During ‘Finance and Climate: Metrics’, which was hosted by Caisses des Depots and 2° Investing Initiative on the second day of Climate Week Paris, Nick Robins, Co-Director, UNEP Inquiry introduced a session on measuring carbon risk by first urging the expert speakers to focus on how their methodologies can be put into practice successfully: “We can all come up with exciting innovations, but how do the tools and practises presenters will put across today become systematic – part of the normal way of doing things?”
Stepping up to the challenge, financial market analyst Mark Fulton explained how his Carbon Asset Risks guidelines, which will be launched in June through World Resources Institute and UNEP Inquiry, use a ‘stress test’. The idea is for investors to “take assets and stress them against outcomes”, the real-world opportunities of which were also highlighted by Hugues Chenet, Scientific Director, 2° Investing Initiative.
Mark Lewis, Senior Analyst for Energy and Climate, Kepler-Cheuvreux switched the conversation firmly away from fossil fuels and onto renewables. He explained that the main difference is that the power industry is traditionally very focused on the long term – or about 40 years, which is what an average power station would run for. Quoting IEA stats, he said: “[But] a lot can happen in 40 years. Look at what happened to the cost of solar generation in just the last five years. We’ve come from US$400 per MWh in only 2010 at global benchmark price, and today we’re at about US$130.” He said decisively: “The rules of the game have completely changed because the cost of renewables is coming down much more quickly than the incumbent industry can cope with.”
The Senior Analyst also reassured the audience that high upfront costs shouldn’t be a barrier to renewables adoption. As an example, he said building solar parks in the world's best locations today – nodding to Dubai’s record low solar price – brings better energy return on capital invested, despite higher costs early on. This matches today's onshore wind power market, which is “as good as if not better than it is for gas”.
He concluded that this is a “very important indication of where we’re heading. The costs of these alternative technologies is coming down so fast. My reckoning is, if you want to get the best outcome for dollars invested, selling price to consumers and climate impact – it has really got to be renewables.”
But while the renewables choice makes undeniable economic sense, there are less glamorous factors for investors to consider such as carbon liability, which Michael Wilkins, Managing Director of the Infrastructure Finance Ratings group of Standard & Poor's Ratings Services says goes “well beyond carbon regulation.”
He explained that all CO2 producing entities will fall under a compliance regime of some kind – whether an emissions trading schemes or a carbon tax – and that will create direct liability: “Over the next five years or so around 40% of the world’s CO2 emissions will be under some form of compliance regime.” However, that direct liability can be priced, forecast, and put into a model so investors can prepare by adjusting "credit metrics accordingly by what assumption will be for future carbon prices.”

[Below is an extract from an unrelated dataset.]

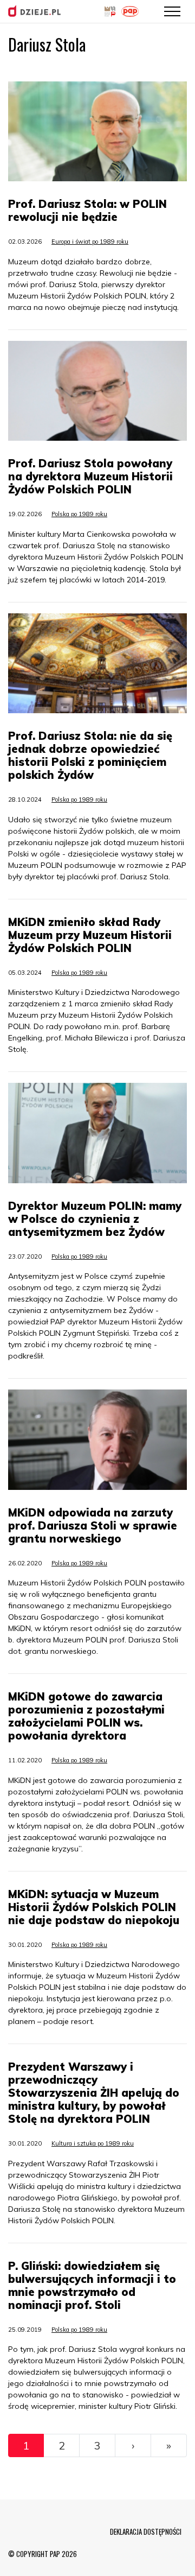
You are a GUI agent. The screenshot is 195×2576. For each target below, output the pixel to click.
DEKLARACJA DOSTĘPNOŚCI (145, 2531)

Neil Griffiths-Lambeth, Associate Managing Director, Moody’s, pointed out that measuring the risks of carbon should not be restricted to finance but must also be applied to the wider business sector where it has a huge, long-term impact – and can again be analyzed through the lens of methodologies. He asserted: “Carbon isn’t a single thing, it runs across the entire gambit of a business’s activities.”
Ending the session by looking at how carbon policies affect corporate credit ratings, Nicole Rottmer, CEO, The CO-Firm and Bozena Jankowska, Director Global Co-Head of ESG, Allianz Global Investors, outlined how their particular model is currently analyzing what companies are doing to mitigate climate risk and adapt to it. While the model will soon be expanded to a broader range of companies, it helps companies understand the risks, adaptation costs and financial implications of reaching necessary climate targets, using a choice of clear scenarios, sectors and companies.
While the speakers unearthed the importance of modelling and comparing the financial risks of a changing climate for investors and companies, according to the experts gathered in Paris today, moving portfolios away from fossil fuel assets and into low carbon, high return-rate renewables clearly offers the smartest investment choice.